The Dow Jones Industrial Average (^DJI) added 0.7%, or more than 200 points, after the blue-chip index eked out a closing gain. The S&P 500 (^GSPC) rose about 0.7%, while the Nasdaq Composite (^IXIC) climbed 0.9%, both coming off a failed attempt to rebound from this week’s tech-led sell-off.

Stocks are looking positive after a volatile series of sessions that have put the major gauges on track for hefty weekly losses. The Nasdaq and the S&P 500 have taken a bruising as Big Tech earnings undermined confidence in the AI trade, spurring the ongoing exodus from megacaps into small cap stocks.

That pause in this year’s rally has Wall Street questioning whether the sell-off is a turning point to sustained lower prices or a typical bull-market pullback.

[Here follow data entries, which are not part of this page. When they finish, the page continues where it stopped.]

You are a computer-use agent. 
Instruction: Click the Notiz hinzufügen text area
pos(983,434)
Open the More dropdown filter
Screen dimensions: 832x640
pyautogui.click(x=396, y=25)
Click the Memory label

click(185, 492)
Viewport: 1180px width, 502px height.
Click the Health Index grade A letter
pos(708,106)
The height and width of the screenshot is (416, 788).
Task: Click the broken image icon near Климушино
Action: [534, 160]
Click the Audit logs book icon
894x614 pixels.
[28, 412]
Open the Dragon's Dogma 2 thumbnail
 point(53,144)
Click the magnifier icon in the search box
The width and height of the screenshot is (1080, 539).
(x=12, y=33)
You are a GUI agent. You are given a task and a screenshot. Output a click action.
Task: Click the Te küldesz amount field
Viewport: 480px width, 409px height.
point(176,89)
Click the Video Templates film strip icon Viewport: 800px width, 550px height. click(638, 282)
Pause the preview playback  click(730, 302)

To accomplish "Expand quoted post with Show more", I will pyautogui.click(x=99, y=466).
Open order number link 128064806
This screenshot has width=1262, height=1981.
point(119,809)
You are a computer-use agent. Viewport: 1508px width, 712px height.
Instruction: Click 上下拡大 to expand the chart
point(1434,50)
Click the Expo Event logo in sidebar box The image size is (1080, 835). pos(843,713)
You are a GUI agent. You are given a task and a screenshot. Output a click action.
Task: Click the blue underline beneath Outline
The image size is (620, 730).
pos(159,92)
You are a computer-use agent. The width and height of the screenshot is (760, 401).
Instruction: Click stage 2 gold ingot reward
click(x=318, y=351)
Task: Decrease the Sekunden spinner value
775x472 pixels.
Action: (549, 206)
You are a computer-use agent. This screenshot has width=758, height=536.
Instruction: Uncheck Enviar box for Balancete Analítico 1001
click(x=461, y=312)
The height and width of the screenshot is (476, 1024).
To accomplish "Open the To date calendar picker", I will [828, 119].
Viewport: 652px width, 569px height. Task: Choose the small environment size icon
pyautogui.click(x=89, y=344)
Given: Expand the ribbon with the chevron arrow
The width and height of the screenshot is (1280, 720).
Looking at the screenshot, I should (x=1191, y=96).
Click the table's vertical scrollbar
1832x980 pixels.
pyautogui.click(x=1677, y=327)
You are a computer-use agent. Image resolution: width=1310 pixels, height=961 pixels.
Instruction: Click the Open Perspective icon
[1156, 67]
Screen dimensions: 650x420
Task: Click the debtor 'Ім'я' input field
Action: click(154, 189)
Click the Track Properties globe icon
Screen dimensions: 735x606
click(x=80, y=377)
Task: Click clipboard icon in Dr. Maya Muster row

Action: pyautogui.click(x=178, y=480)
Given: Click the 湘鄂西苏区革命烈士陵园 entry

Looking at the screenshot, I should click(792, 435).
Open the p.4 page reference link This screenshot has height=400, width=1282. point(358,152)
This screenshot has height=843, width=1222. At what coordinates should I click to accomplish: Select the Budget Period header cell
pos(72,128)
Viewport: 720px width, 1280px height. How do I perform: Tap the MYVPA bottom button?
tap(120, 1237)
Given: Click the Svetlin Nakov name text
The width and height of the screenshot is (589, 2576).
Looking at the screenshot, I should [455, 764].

In play are earnings-fueled concerns about softness in the US economy, though Thursday’s surprisingly hot GDP print eased those somewhat.

Friday’s big data point was the closely watched Personal Consumption Expenditures (PCE) index, which provided more fuel to the notion of a still-strong economy and gradually cooling inflation. “Core” PCE, which strips out the cost of food and energy and is closely watched by the Fed, came in slightly higher than expectations but rose at its slowest pace in over three years.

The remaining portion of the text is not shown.